Students are frequenting thrift stores and yard sales. Some are going for an inexpensive “scrapbook look” by putting photos of family and friends on the sides of plastic storage containers or along ceiling trim, LaGuardia said. “Just because dorm rooms are small doesn’t mean they can’t have personality,” she said.

Jeff Tonjes, 23, is a senior at Barat College and as a residence hall assistant has a veritable mansion compared to most dorm rooms: a casual sitting room with TV, a bedroom with an office and a bathroom.

The Ohio native, who is majoring in acting, directing and theater, has found clever, cheap ways to furnish his roomy room. Many of his accessories were found on sale at discount stores, and on occasion he shops in thrift stores.

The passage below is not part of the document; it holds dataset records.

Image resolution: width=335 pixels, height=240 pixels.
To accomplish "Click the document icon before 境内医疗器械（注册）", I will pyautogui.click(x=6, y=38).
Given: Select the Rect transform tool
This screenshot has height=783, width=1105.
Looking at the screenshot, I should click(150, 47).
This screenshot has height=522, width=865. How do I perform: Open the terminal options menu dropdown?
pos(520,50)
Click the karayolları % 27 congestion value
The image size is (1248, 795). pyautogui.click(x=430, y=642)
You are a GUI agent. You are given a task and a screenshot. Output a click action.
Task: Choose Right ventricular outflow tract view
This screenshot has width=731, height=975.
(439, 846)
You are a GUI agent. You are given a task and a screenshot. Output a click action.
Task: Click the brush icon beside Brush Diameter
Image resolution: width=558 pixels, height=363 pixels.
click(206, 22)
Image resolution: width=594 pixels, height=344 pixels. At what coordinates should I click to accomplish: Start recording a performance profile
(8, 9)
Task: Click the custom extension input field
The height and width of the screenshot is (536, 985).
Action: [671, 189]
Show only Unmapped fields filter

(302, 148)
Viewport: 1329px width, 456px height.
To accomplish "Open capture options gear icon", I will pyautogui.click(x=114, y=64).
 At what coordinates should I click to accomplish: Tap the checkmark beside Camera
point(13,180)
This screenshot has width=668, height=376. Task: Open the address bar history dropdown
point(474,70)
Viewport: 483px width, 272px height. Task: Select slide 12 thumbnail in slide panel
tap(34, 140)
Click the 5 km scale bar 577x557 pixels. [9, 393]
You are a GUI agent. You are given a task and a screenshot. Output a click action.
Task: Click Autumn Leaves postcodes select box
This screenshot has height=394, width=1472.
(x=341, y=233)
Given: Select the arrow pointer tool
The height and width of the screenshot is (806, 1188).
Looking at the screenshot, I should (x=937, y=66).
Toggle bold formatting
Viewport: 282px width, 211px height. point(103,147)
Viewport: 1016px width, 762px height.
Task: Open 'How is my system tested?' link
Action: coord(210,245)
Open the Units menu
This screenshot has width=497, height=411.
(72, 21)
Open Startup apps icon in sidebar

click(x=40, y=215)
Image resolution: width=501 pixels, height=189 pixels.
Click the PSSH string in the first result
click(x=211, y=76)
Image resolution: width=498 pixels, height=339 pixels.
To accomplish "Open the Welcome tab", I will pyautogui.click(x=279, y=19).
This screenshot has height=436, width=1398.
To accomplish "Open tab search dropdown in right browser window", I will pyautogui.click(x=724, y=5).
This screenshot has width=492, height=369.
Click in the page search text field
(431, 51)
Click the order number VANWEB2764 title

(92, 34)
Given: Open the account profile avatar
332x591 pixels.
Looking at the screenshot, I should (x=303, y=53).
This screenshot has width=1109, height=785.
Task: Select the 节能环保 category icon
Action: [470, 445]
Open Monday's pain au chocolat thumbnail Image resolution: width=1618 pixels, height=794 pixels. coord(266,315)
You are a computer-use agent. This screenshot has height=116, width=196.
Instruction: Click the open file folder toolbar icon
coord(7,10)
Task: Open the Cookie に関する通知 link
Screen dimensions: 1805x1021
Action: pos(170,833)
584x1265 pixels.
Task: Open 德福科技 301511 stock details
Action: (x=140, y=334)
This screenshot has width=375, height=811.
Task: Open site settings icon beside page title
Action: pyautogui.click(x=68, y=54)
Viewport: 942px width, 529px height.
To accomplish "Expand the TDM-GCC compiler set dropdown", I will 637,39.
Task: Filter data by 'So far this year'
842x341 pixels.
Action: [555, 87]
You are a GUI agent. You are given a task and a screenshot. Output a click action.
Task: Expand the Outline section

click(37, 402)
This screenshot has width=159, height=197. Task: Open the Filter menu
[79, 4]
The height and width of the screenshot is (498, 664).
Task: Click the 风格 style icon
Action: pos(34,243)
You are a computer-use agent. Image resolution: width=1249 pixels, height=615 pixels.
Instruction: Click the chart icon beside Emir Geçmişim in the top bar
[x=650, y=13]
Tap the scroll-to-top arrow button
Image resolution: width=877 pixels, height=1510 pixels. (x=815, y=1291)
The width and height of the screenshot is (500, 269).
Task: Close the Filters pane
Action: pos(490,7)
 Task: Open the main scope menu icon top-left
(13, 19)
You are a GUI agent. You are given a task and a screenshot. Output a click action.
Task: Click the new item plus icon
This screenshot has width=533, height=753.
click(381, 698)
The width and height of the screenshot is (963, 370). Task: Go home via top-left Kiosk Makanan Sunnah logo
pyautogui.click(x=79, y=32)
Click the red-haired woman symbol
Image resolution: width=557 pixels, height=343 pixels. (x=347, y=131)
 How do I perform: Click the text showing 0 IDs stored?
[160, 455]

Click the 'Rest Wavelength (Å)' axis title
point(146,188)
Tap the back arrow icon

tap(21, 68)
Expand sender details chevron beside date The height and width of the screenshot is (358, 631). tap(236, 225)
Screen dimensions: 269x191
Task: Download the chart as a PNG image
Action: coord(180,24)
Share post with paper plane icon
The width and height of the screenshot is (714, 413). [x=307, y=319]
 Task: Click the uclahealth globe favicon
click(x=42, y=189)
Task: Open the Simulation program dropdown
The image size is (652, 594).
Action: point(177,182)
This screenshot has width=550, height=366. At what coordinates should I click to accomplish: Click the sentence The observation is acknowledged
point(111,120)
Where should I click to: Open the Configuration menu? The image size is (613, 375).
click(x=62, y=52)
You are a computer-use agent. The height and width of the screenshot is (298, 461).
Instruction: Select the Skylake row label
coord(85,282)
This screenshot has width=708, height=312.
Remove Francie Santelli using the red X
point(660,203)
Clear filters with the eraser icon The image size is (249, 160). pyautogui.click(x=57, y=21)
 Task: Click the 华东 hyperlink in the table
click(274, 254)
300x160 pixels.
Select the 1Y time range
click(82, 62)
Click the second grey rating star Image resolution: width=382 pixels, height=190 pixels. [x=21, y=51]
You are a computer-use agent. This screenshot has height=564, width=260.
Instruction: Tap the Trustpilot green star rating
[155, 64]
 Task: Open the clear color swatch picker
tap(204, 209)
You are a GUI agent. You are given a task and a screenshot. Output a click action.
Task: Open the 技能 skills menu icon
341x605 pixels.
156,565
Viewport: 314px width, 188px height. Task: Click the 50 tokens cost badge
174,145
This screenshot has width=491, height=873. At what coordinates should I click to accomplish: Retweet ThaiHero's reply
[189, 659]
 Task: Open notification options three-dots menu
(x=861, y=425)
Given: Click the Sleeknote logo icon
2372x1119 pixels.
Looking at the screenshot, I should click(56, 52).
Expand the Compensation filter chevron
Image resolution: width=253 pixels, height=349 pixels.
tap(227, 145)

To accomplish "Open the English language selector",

His own black-and-white photos and friends’ paintings decorate the walls. There is a tabletop fountain. He hung an inexpensive bamboo shade as a room divider and decoupaged a hand-me-down side table with magazine photographs of his favorite band, ‘N Sync.

“I still do spend a lot of money,” Tonjes said, pointing out his tech gadgets, including cell phone, digital camera, DVD player and stereo. “I buy what I want, then I budget from there. It makes me happy. This is like my little home.”

Downstairs, fellow student Wielondek is just as pleased with her teensy space, which she decorated with money earned over the summer. She calls it “the smallest room in the world.”

“People say `Oh, my gosh, how did you get all this stuff in this little room?'” she said with a laugh. “Hey, there’s room enough for me to walk around in here, so it’s fine for me.”